When a new Pope in Rome, Gregory VII, started his papacy in 1073, a power struggle began. Gregory was equal in temperament to Kaiser Heinrich. Each believed that his job and power were beholden only to God. Trouble began when the new Pope announced that he alone could install or remove Bishops… and he alone could even depose a Kaiser. This announcement was unacceptable to Heinrich IV and he disregarded it by appointing a new Bishop in 1075. The argument escalated until 1076 when the Pope announced that the Kaiser was deposed and excommunicated…a horrible fate for Christians in this era.
The Princes of the Holy Roman Empire met and delivered an ultimatum to Heinrich…he must remove the excommunication or resign as Kaiser. At the same time they invited the Pope to Germany to discuss the matter. Heinrich was in essence forced to meet with the Pope and plead forgiveness. Both the Pope and the Kaiser were obliged to travel through the Alps in the middle of winter…they met halfway in northern Italy in the castle at Canossa. This is the famous event that is depicted here, wherein Heinrich is shown in an uncomfortable hairshirt and barefoot at the gate of Canossa, standing in the snow for three days, begging the pope to rescind the sentence.
Pope Gregory lifted the excommunication but the Princes voted for a new Kaiser anyway…they chose Rudolf von Schwaben (Swabia). Pope Gregory sided with Rudolf and in 1080 he again excommunicated Heinrich. However, Pope Gregory’s actions were rooted in hate toward Heinrich instead of theology. This diminished the Pope’s reputation and authority, leading much of Germany to return to Heinrich’s cause. A civil war between the two Kaisers erupted, ending with Rudolf mortally wounded…during the battle Rudolf’s right hand was severed and this was deemed an act of God… Rudolf lost the hand that once swore allegiance to Heinrich.
Although Heinrich was victorious, he had to be crowned in Rome once again.
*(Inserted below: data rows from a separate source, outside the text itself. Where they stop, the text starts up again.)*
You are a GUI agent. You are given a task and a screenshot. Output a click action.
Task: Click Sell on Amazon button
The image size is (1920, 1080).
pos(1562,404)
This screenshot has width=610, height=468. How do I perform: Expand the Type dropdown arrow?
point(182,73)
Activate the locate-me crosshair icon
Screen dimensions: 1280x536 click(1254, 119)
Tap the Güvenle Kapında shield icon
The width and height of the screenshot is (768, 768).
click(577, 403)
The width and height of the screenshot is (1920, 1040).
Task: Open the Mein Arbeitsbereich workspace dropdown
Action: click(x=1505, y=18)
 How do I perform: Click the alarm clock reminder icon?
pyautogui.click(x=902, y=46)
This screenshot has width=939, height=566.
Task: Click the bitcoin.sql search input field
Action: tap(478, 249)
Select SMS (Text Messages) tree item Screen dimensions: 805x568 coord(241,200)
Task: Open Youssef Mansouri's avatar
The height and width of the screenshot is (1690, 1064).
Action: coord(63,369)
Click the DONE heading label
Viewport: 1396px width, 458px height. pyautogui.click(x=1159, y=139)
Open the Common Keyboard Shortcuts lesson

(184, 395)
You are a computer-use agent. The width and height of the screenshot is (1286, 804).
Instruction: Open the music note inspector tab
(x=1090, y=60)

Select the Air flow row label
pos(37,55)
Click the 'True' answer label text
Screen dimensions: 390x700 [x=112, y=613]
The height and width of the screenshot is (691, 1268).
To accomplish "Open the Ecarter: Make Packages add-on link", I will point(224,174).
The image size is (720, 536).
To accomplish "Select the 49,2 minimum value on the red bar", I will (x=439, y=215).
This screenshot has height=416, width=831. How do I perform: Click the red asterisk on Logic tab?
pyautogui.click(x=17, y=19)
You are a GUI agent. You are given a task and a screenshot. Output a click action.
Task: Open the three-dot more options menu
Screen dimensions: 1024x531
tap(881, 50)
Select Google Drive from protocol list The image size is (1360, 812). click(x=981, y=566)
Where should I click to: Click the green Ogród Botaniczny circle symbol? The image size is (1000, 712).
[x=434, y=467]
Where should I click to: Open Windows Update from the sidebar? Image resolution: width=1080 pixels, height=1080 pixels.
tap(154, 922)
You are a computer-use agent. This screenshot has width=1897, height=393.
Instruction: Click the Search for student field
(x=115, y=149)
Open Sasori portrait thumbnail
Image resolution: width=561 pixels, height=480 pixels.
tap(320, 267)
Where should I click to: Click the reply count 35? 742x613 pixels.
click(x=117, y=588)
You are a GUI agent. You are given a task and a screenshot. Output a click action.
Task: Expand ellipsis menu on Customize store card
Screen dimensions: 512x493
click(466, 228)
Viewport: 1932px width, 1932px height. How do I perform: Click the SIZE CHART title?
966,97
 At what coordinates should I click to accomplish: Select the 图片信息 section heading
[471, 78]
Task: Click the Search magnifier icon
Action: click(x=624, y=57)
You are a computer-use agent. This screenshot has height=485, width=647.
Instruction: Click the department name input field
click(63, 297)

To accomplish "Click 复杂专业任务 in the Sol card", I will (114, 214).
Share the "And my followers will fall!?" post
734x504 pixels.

Pope Gregory refused and left Rome. Undeterred, Heinrich IV installed a new Pope, Clement III, and had himself crowned Kaiser in Rome on Easter Day 1084. Pope Gregory died in exile at Salerno, in 1085.
Heinrich declared the Peace of God in all the Imperial territories to quench any sedition. Of course this was not to be…three years later the opposition to Heinrich elected Otto of Ostia who was elected Counter Pope, as Urban II. With Norman support, he excommunicated Heinrich and Clement III. This time, Heinrich was more secure and disregarded the excommunications. However, Pope Urban II formed a large coalition against the Holy Roman Empire… including the Normans, the Kievan Rus (Viking Russians), the Lombard communes of Milan, Cremona, Lodi, and Piacenza, and Matilda of Canossa, who had remarried to Welf II of Bavaria, thereby creating a concentration of power too formidable to be neglected by the Kaiser.
The situation in the Empire was chaotic. Egbert II, Margrave of Meissen, led a revolt that was crushed by the Kaiser. Next Heinrich launched his third punitive expedition in Italy, but with inconclusive results. Thus in 1103, at an assembly in Mainz, serious efforts were made to restore peace and were sealed when Heinrich IV himself promised to go on Crusade in the Holy Land.
As if his reign did not have enough drama, in 1105 Heinrich’s own son led a revolt of Princes who despised his father. They succeeded and imprisoned Heinrich, forcing him to turn over the Kaiser’s seal of authority. Shortly afterward Heinrich escaped his jailers and sought refuge in the Rhineland, where he raised an army and defeated his son and his allied Princes. Unfortunately, Heinrich died shortly after his victory at the age of 55 due to an illness.
Legend has it that the bells of Speyer Cathedral began ringing the moment that Heinrich IV died.
With the demise of Heinrich IV his treacherous but lucky son became the new Kaiser, Heinrich V.